Goal of the exercise =>
Without skipping anything, write out each record below exactly.

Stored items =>

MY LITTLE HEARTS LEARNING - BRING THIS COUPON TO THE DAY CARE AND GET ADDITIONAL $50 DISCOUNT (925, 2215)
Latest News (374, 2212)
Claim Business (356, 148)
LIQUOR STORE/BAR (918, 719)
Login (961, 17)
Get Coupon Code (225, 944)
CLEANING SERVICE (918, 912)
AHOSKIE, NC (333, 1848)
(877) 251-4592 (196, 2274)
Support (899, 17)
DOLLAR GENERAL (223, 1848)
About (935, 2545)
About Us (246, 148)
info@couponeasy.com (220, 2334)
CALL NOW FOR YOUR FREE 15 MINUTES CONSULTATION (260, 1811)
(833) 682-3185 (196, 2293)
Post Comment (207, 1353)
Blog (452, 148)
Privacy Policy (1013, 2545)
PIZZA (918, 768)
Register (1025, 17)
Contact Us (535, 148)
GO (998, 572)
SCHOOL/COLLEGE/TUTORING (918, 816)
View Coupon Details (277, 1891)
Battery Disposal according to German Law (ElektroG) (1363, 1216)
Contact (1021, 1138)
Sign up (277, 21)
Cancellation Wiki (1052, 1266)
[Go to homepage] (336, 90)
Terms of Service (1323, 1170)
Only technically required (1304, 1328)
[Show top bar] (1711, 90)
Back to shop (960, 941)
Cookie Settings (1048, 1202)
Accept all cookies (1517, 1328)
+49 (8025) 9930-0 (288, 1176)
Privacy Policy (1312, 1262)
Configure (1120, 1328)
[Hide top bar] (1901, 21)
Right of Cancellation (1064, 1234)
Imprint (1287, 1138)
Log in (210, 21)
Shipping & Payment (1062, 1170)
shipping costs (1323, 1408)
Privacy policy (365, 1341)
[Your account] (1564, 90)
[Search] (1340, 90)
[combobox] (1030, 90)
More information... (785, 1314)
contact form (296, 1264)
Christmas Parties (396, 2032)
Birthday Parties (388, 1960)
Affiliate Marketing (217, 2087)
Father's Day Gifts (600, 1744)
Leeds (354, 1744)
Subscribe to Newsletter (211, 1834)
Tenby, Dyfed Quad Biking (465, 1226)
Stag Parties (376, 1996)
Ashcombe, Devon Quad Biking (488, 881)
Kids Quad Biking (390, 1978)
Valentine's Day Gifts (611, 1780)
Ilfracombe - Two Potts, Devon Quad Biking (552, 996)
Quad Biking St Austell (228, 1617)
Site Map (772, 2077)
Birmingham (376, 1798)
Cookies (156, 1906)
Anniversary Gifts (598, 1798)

Response area =>
MY LITTLE HEARTS LEARNING - BRING THIS COUPON TO THE DAY CARE AND GET ADDITIONAL $50 DISCOUNT (925, 2215)
Latest News (374, 2212)
Claim Business (356, 148)
LIQUOR STORE/BAR (918, 719)
Login (961, 17)
Get Coupon Code (225, 944)
CLEANING SERVICE (918, 912)
AHOSKIE, NC (333, 1848)
(877) 251-4592 (196, 2274)
Support (899, 17)
DOLLAR GENERAL (223, 1848)
About (935, 2545)
About Us (246, 148)
info@couponeasy.com (220, 2334)
CALL NOW FOR YOUR FREE 15 MINUTES CONSULTATION (260, 1811)
(833) 682-3185 (196, 2293)
Post Comment (207, 1353)
Blog (452, 148)
Privacy Policy (1013, 2545)
PIZZA (918, 768)
Register (1025, 17)
Contact Us (535, 148)
GO (998, 572)
SCHOOL/COLLEGE/TUTORING (918, 816)
View Coupon Details (277, 1891)
Battery Disposal according to German Law (ElektroG) (1363, 1216)
Contact (1021, 1138)
Sign up (277, 21)
Cancellation Wiki (1052, 1266)
[Go to homepage] (336, 90)
Terms of Service (1323, 1170)
Only technically required (1304, 1328)
[Show top bar] (1711, 90)
Back to shop (960, 941)
Cookie Settings (1048, 1202)
Accept all cookies (1517, 1328)
+49 (8025) 9930-0 (288, 1176)
Privacy Policy (1312, 1262)
Configure (1120, 1328)
[Hide top bar] (1901, 21)
Right of Cancellation (1064, 1234)
Imprint (1287, 1138)
Log in (210, 21)
Shipping & Payment (1062, 1170)
shipping costs (1323, 1408)
Privacy policy (365, 1341)
[Your account] (1564, 90)
[Search] (1340, 90)
[combobox] (1030, 90)
More information... (785, 1314)
contact form (296, 1264)
Christmas Parties (396, 2032)
Birthday Parties (388, 1960)
Affiliate Marketing (217, 2087)
Father's Day Gifts (600, 1744)
Leeds (354, 1744)
Subscribe to Newsletter (211, 1834)
Tenby, Dyfed Quad Biking (465, 1226)
Stag Parties (376, 1996)
Ashcombe, Devon Quad Biking (488, 881)
Kids Quad Biking (390, 1978)
Valentine's Day Gifts (611, 1780)
Ilfracombe - Two Potts, Devon Quad Biking (552, 996)
Quad Biking St Austell (228, 1617)
Site Map (772, 2077)
Birmingham (376, 1798)
Cookies (156, 1906)
Anniversary Gifts (598, 1798)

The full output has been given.